On-Site Composting
Our in-house composting program, managed by employee Green Team Member Angie
Sedlacek, delivers 17.8 pounds of organic kitchen waste per day, five days a week, from our organic Co-op Cafe. This roughly translates to 2.5 tons per year! This goes straight to our onsite compost heap on our corporate headquarters farm in Norway, Iowa. Finished compost is directly applied to our employee-maintained organic gardens; a spot reserved for employee green-thumbers (including Angie) who grow a variety of vegetables for use in their own homes all summer long.
Still on the fence about the value of composting? Dr. Jeffrey Morris of Sound Resource Management, based in Washington State, has developed an Excel-based model called Environmental Value of Recycling and Composting.
This is the culmination of research projects and peer-reviewed articles going back more than five years, including work for the San Luis Obispo County (California) Integrated Waste Management Authority, Seattle Public Utilities, the Washington State Department of Ecology and the King County (Washington) Department of Natural Resources.
These findings set an important new precedent for waste management accounting. The cost differential between composting and other disposal options is so large that the debate surrounding the economic merit of composting is over. More info on this research can be found here.

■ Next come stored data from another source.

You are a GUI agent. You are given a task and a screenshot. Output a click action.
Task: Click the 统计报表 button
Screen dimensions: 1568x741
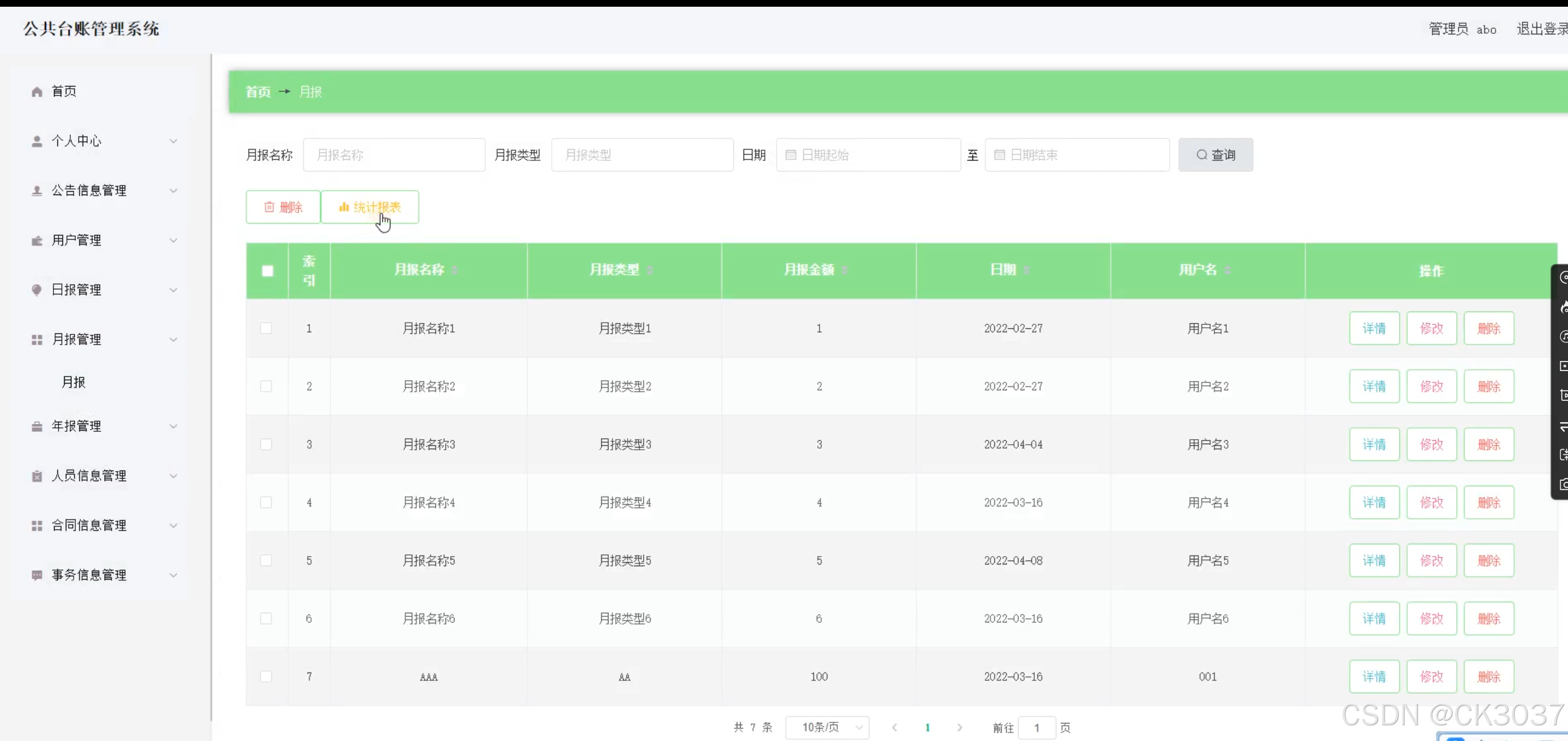tap(370, 207)
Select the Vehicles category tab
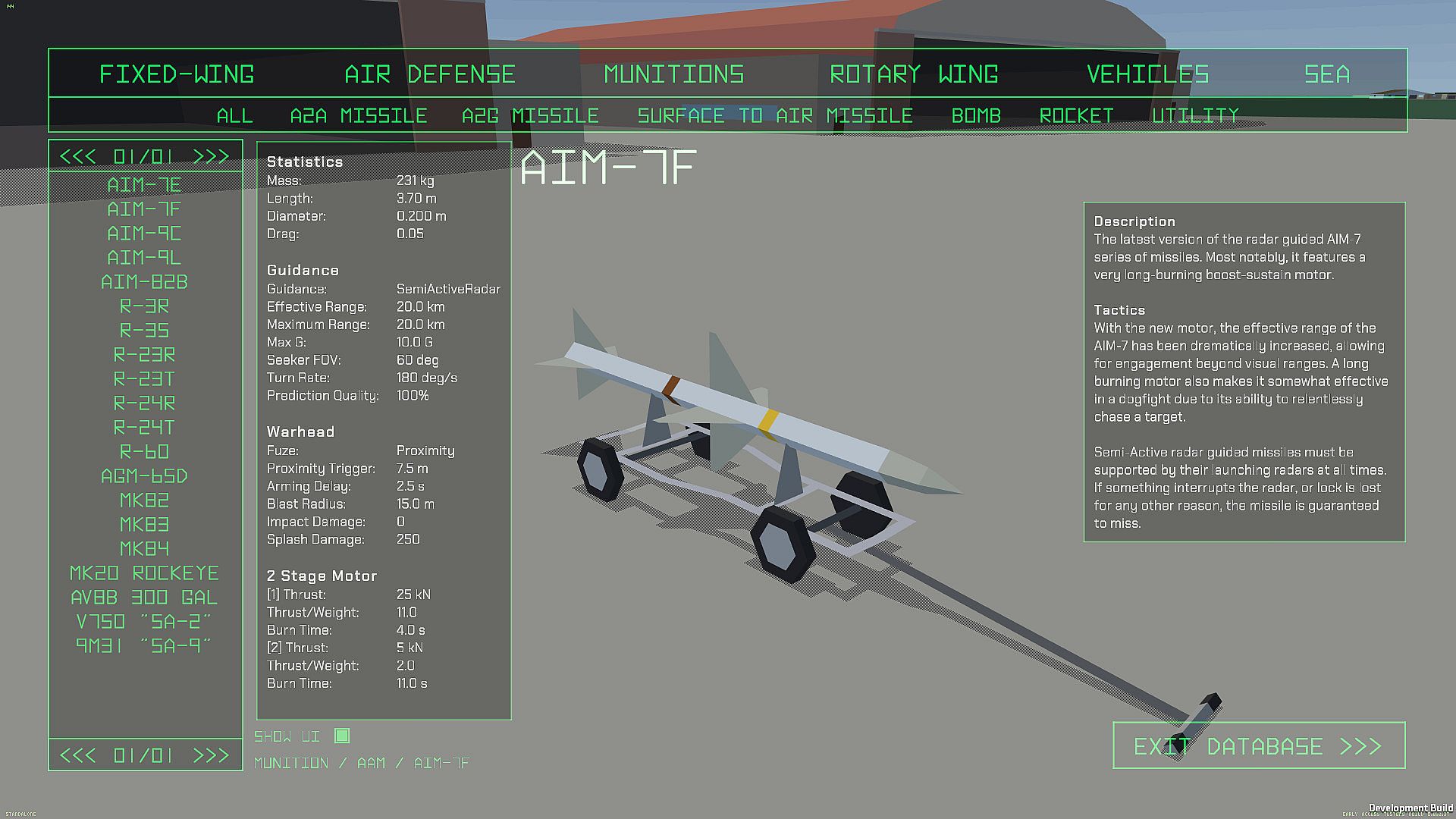Viewport: 1456px width, 819px height. 1147,74
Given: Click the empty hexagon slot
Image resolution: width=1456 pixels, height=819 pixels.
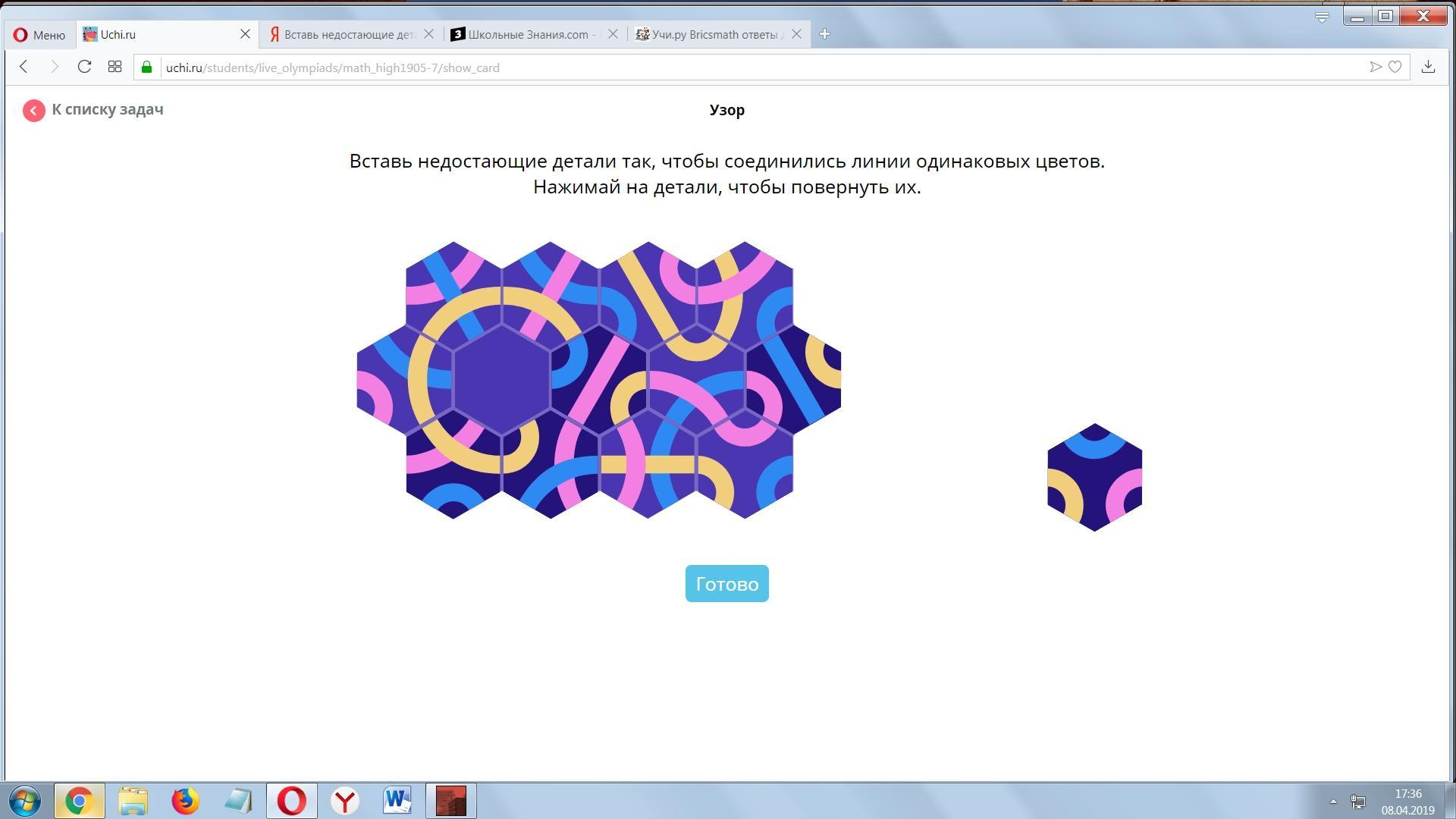Looking at the screenshot, I should [501, 379].
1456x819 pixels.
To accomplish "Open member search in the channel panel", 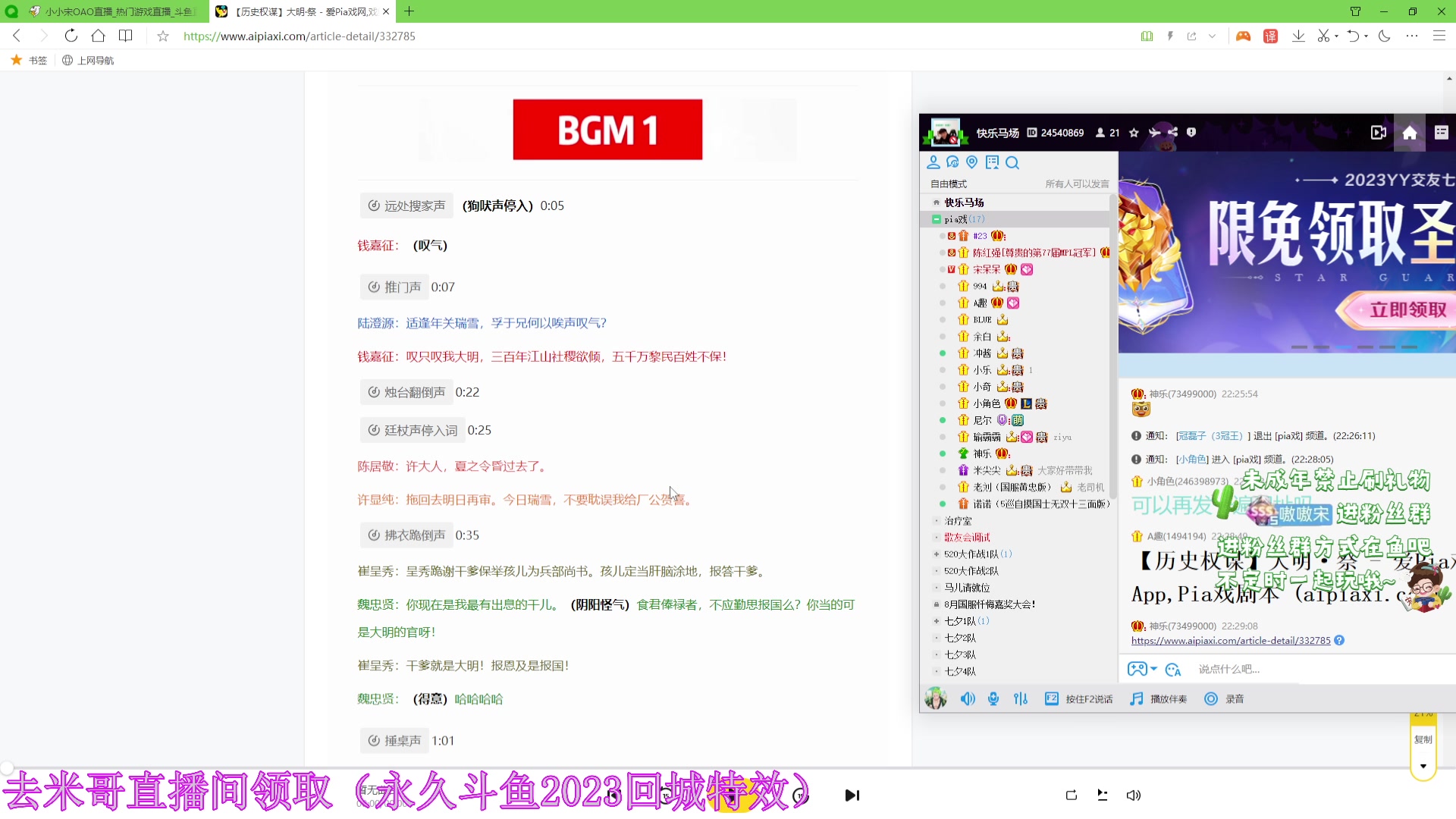I will pos(1012,162).
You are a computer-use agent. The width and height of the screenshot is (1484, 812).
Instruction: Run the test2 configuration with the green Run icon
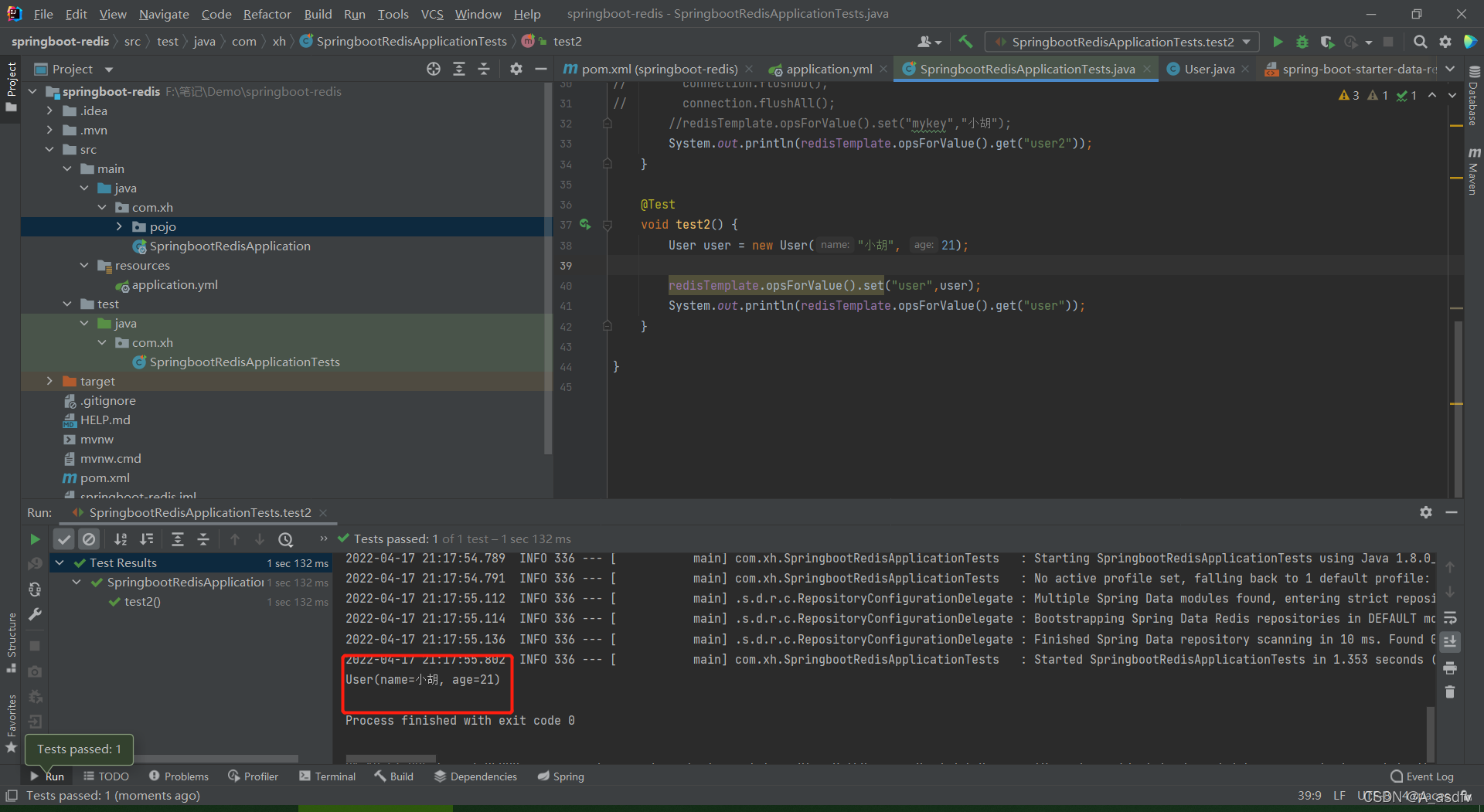point(1278,42)
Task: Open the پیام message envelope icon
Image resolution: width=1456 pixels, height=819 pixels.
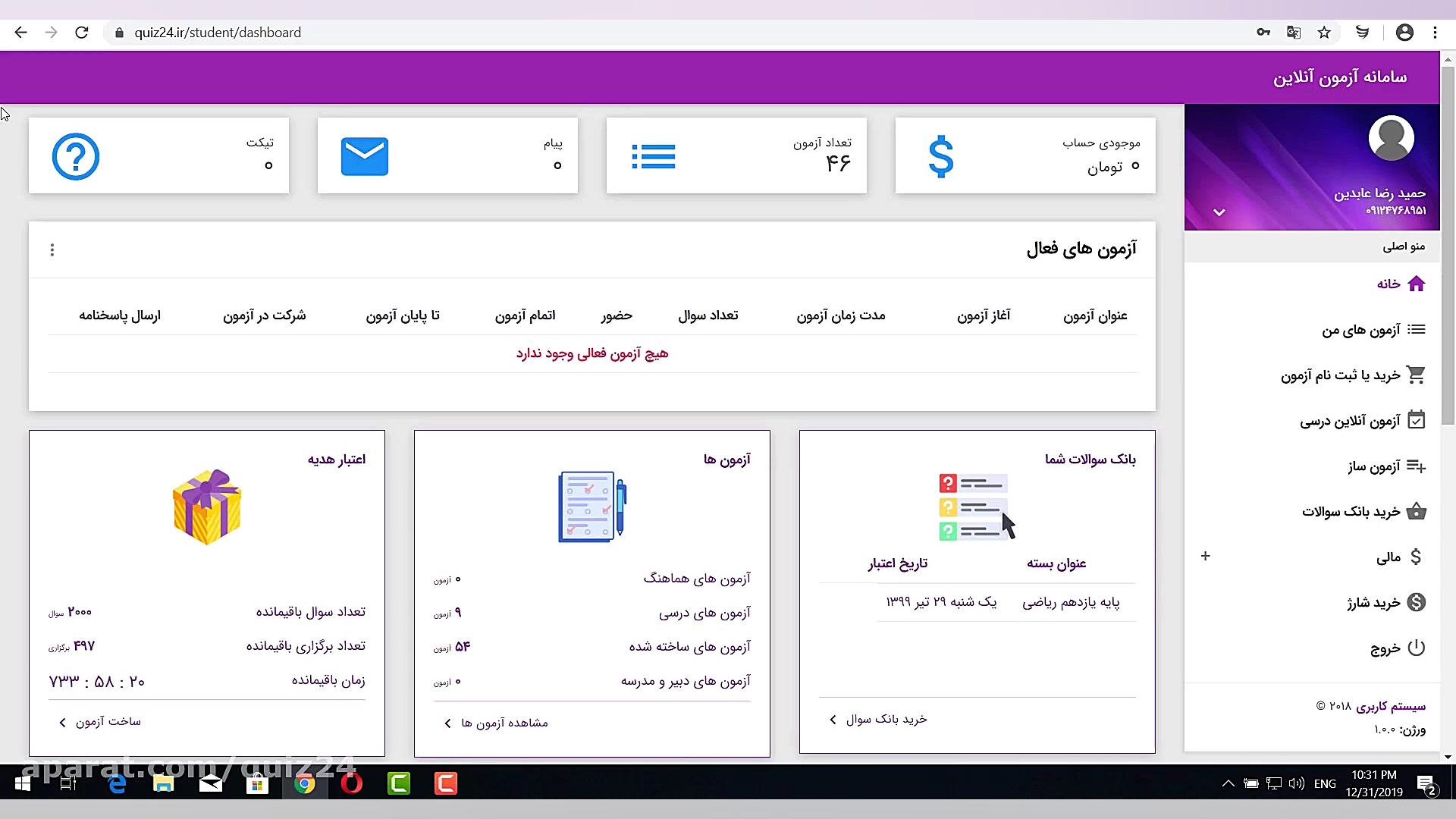Action: tap(365, 156)
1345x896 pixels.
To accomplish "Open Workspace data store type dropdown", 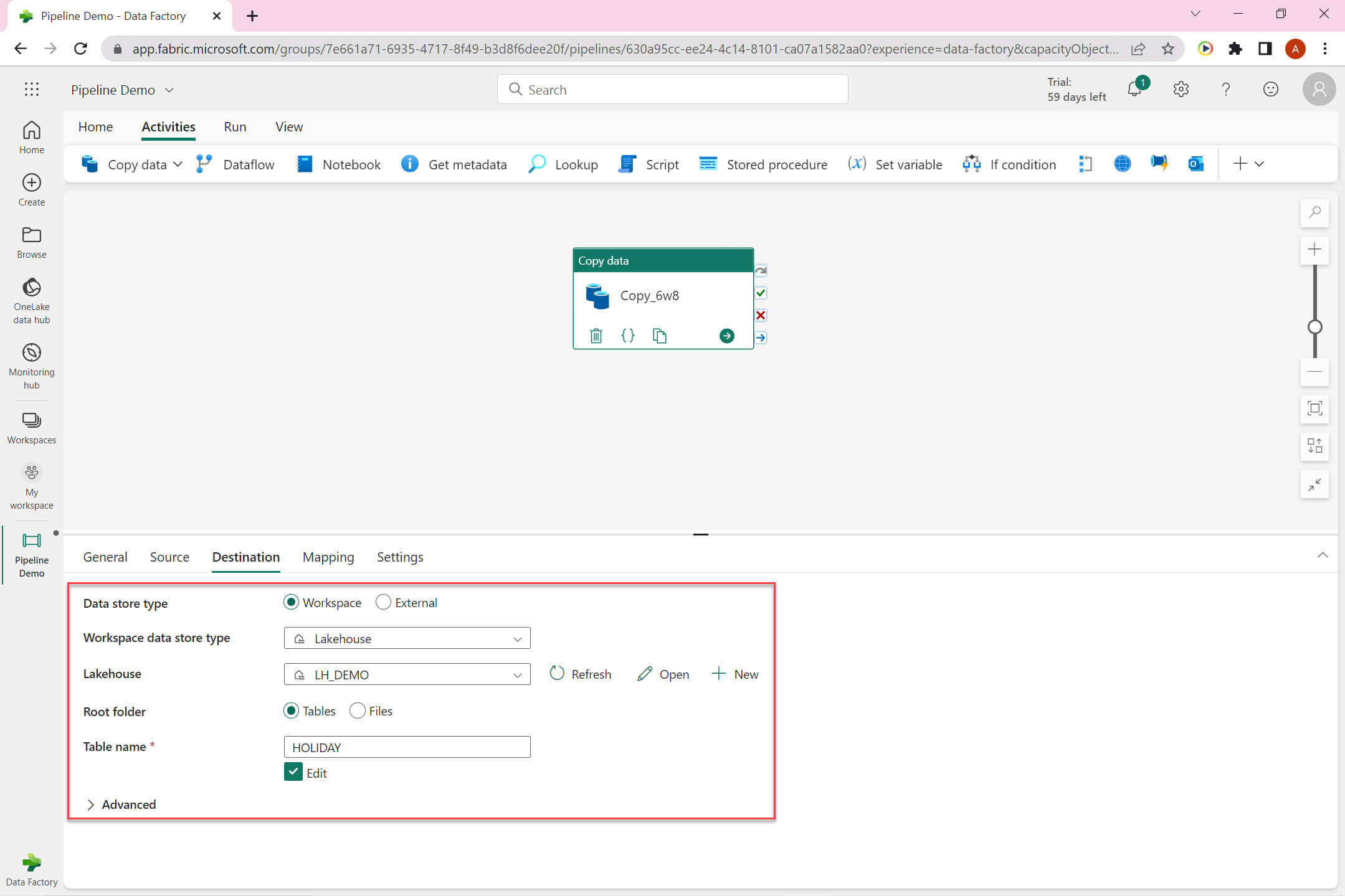I will [x=407, y=638].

Frontier's employee Green Team is made up of volunteers who suggest ways — large and small — to increase our sustainability. As another example of the significance even small changes can make, consider our initiative to reduce the number of printed copies of our weekly employee bulletin. By encouraging employees to access the bulletin electronically and placing just ten printed copies strategically throughout the facility (e.g. break rooms and the cafeteria) to read and share, we have been able to use 240 pounds less paper per year. The annual environmental savings of this reduction are 3 million Btus, 432 lbs. of CO2e, 1244 gallons of wastewater and 139 lbs. of solid waste.